= Jesper Høm =

Danish photographer and film director (1931–2000)

Ib Jesper Brieghel Høm (5 October 1931 – 1 March 2000) was a Danish photographer and film director. After opening his own studio in Copenhagen, he travelled widely, finally working for Agence VISA in Paris. Høm was a co-founder of Copenhagen's Delta Photos, an organization designed to inspire and assist press photographers. Most of the remainder of his career was devoted to film, where he participated in the making of several Danish films as cinematographer, screenwriter and director.

==Career==

===Still photography===

Jesper Høm was the son of Paul Brieghel Høm and Kirsten Mariane Henriksen, who were both artists. From 1948 to 1950, he received training in photography at Gutenberghus, a magazine publisher in Copenhagen, after which he spent a year working as a fashion photographer for Jardin des Modes in Paris.
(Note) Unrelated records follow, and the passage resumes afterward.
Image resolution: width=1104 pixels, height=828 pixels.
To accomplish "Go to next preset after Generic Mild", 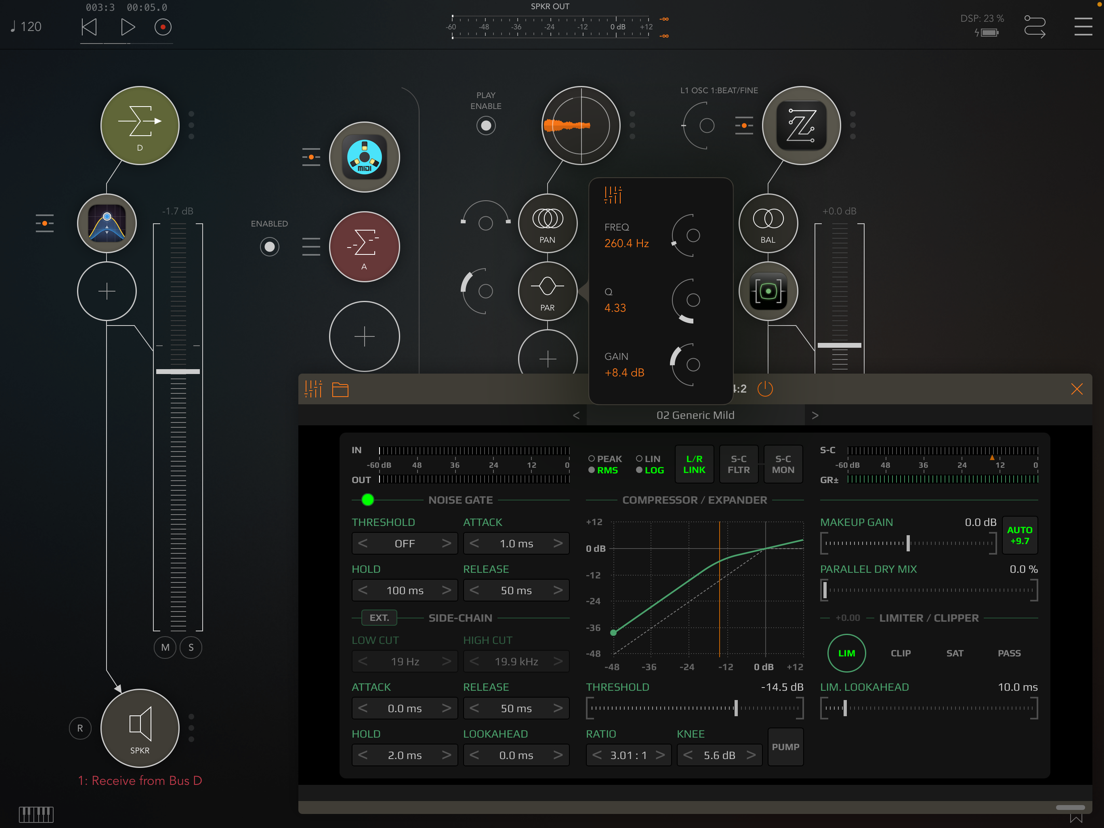I will tap(815, 415).
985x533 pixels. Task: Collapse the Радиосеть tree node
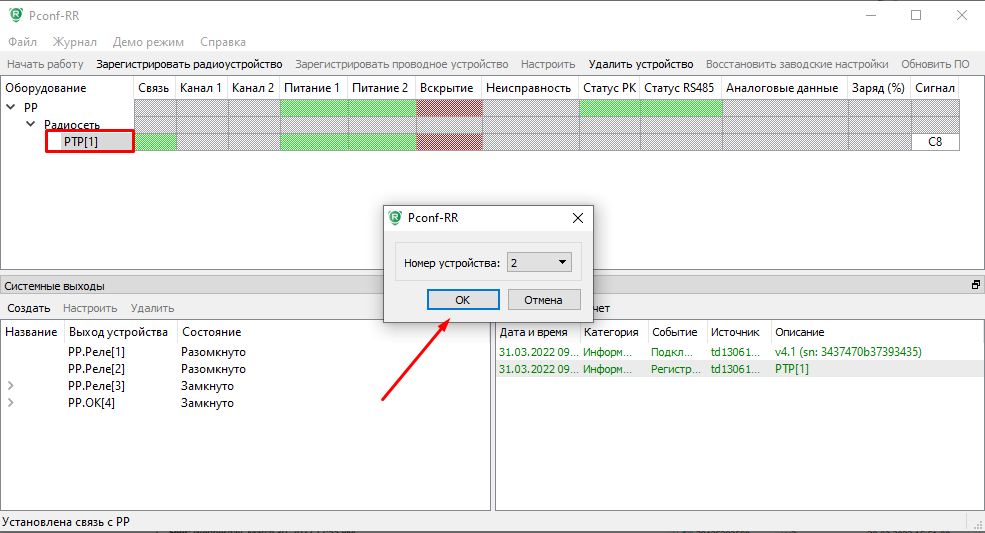(29, 125)
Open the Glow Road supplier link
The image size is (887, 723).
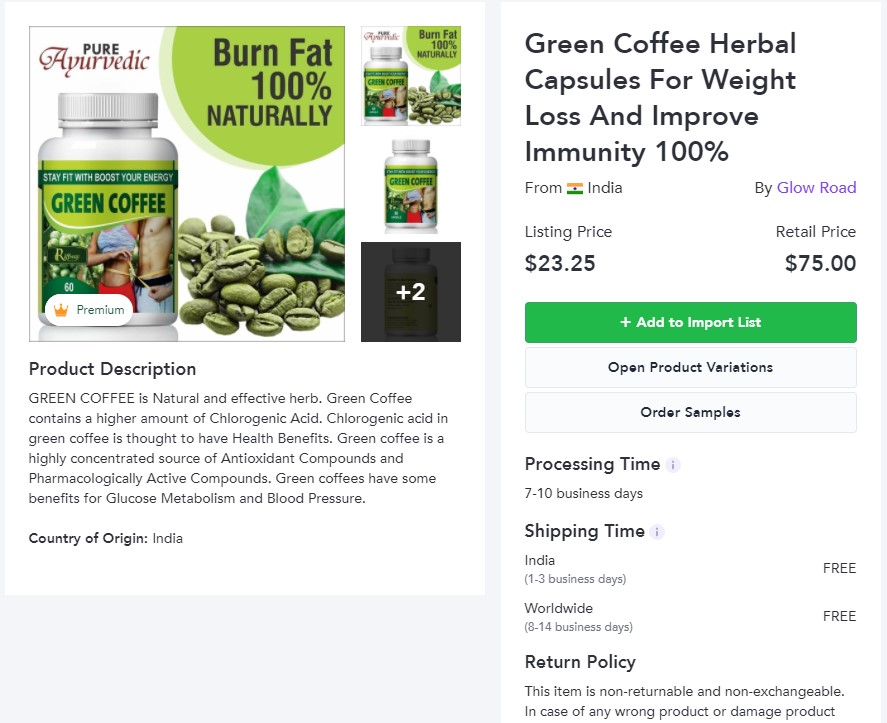click(x=816, y=188)
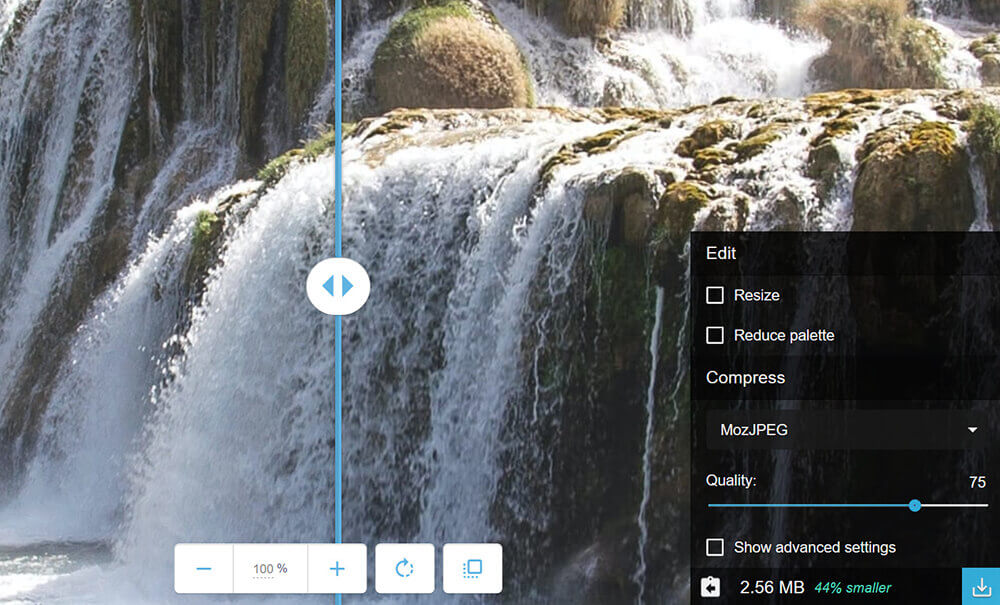Open the MozJPEG codec dropdown
Image resolution: width=1000 pixels, height=605 pixels.
coord(845,430)
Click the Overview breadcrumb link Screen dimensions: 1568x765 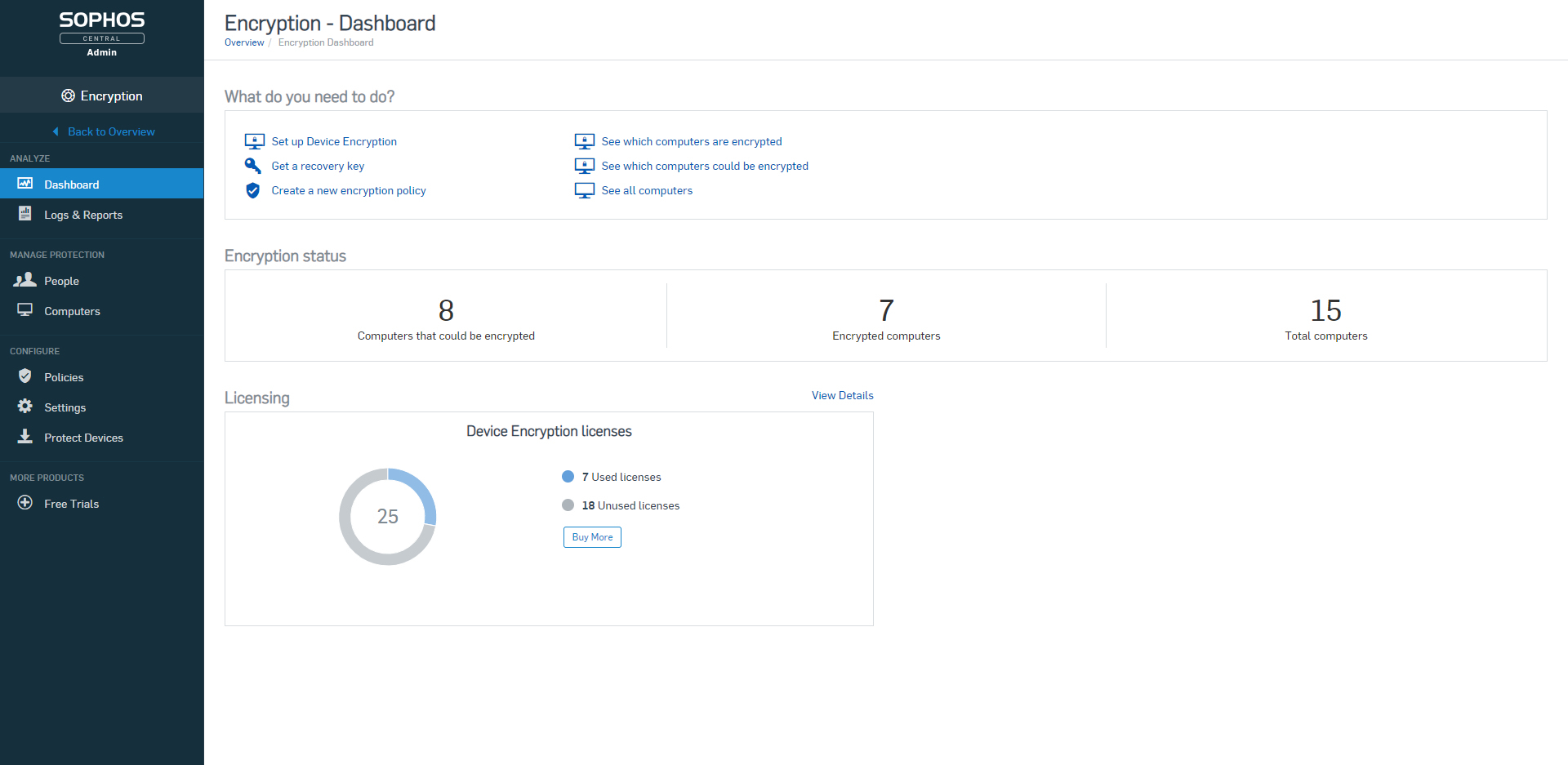tap(244, 42)

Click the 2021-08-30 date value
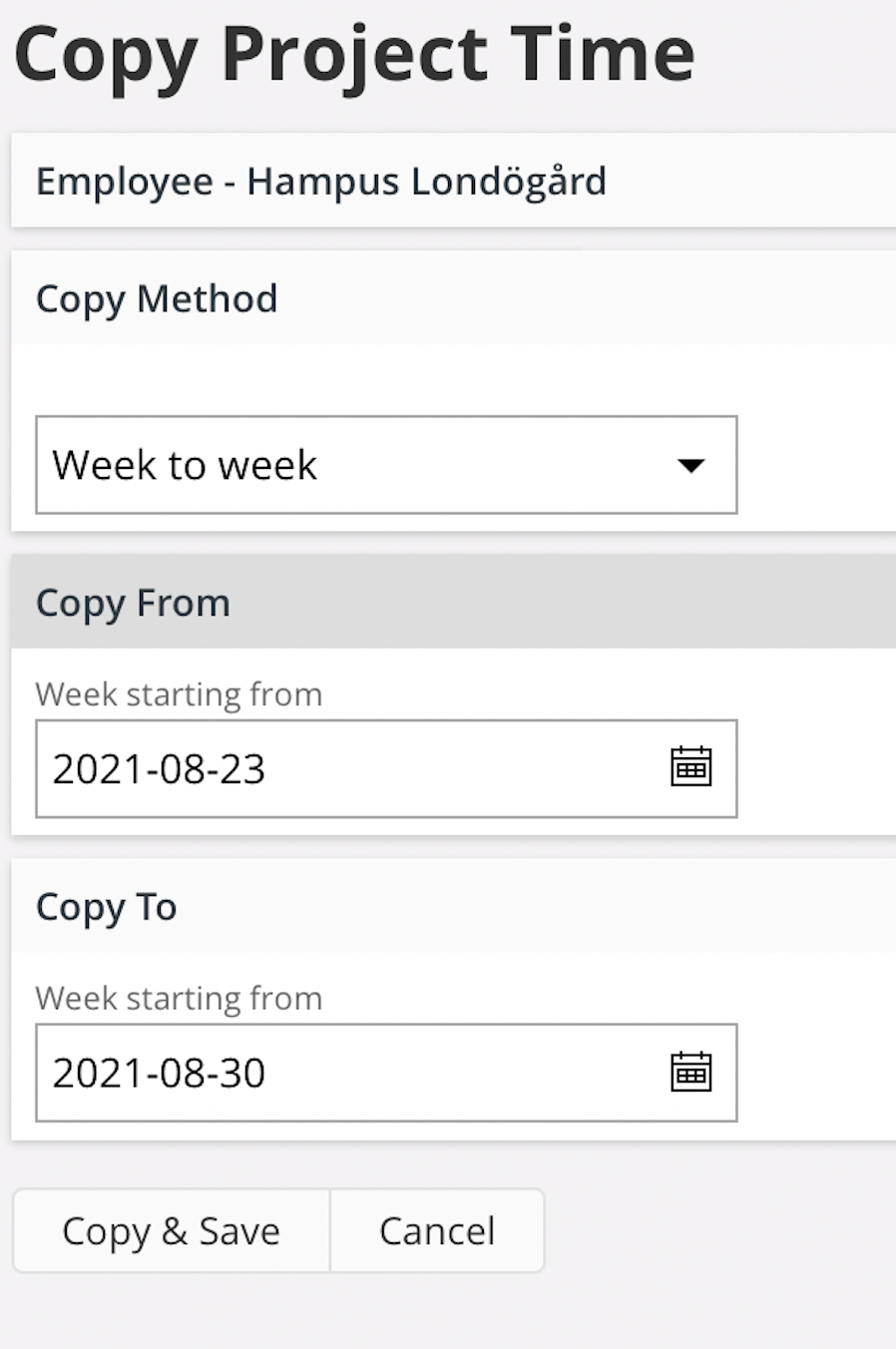click(159, 1074)
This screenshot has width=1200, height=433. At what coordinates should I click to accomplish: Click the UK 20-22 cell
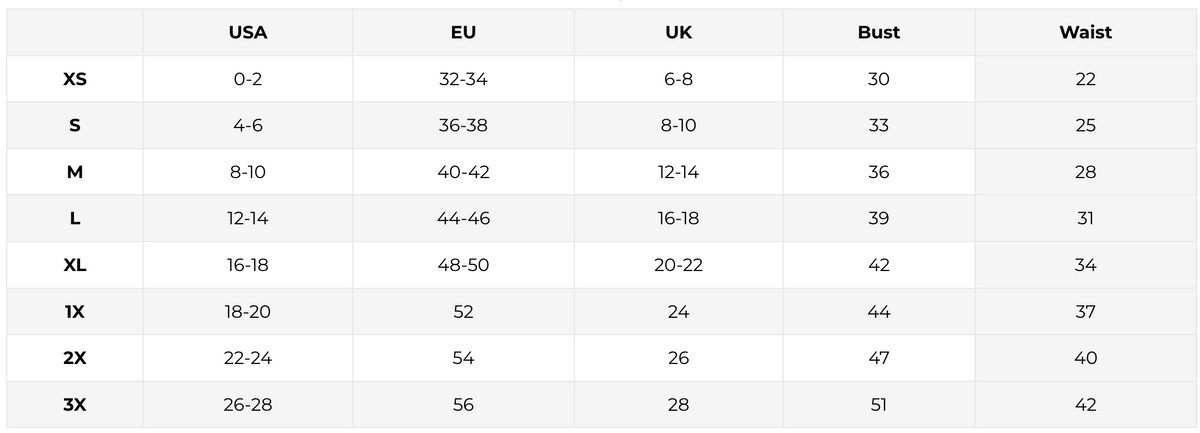[678, 265]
The year he spent in Paris introduced Høm to the most advanced photography of the times, not least the work of the American-born photographer William Klein who excelled in expressiveness and appreciation of the decisive moment. Høm was quick to take up these new ideas, adapting them to his own style and promoting photography as an art.

From 1955 to 1959, he ran his own studio in Copenhagen concentrating on architectural and design photography. He then went to San Francisco where he worked for Weiner & Gossage, an advertising agency. As a freelancer, he worked in New York City and for an extended period in Ireland. He then spent three years working for Agence VISA in Paris with assignments in England, Spain, France, Italy and the Soviet Union. His photographs were published by Stern and Paris Match, culminating in his book Meet the Danes in 1964.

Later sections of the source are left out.